China’s long-term “focus on electrification” makes it more resilient to energy price shocks, according to a Viewpoint note sent to clients this month by Lombard Odier’s Office of CIO. Lombard Odier noted in his note that the accumulation of strategic oil reserves creates an effective short-term buffer against rising oil prices.

Tang said the new wave of demand for renewable energy would eliminate clean-tech winners after years of excessive growth had driven prices down to levels where some companies could no longer compete.

“The problem in China is that competition is fierce,” Tang said. “The winners will be those with healthy balance sheets, healthy fundamentals and pricing power.”

Equipment exporters with margins that can cover higher costs and a cash flow that allows for mergers and acquisitions will fare best, Tang said. He also noted that Deutsche advises its private banking clients to look for companies that are less indebted than their peers.

“Unfortunately for many of these infrastructure companies, the gearing ratio is high because they are small-capitalized and need money from a bank,” Tang said.

A typical client portfolio tends to allocate about 10-15% of Chinese stocks to clean energy stocks, he said. “We’re trying not to get overweight because there’s still a lot of fluctuation.”

Chinese stocks were among the best performers on the S&P Global Clean Energy Transition Index during the first few weeks of the war, but most gains have since evaporated.

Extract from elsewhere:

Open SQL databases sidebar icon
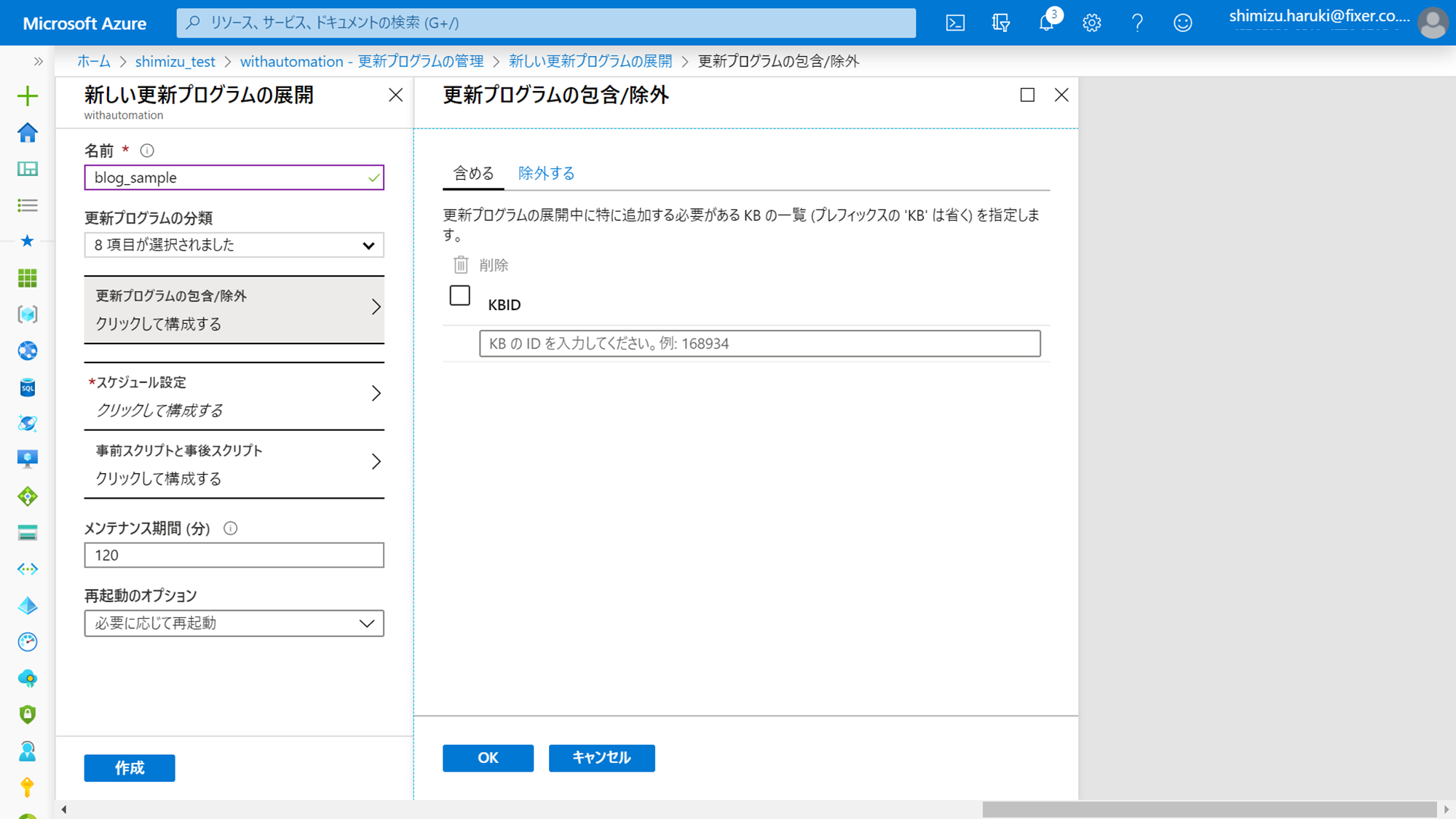This screenshot has width=1456, height=819. click(28, 387)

The Chinese government has launched a counter-revolutionary campaign to deal with oversupply in the cleantech sector. Its latest five-year plan downplayed the solar industry and also cancels or reduces export tax breaks on products including solar cells as countries cite trade imbalances.

“China is very determined to ensure that prices remain at a competitive level and at the same time companies can survive,” Tang said.

—With help from Stephen Stapczynski.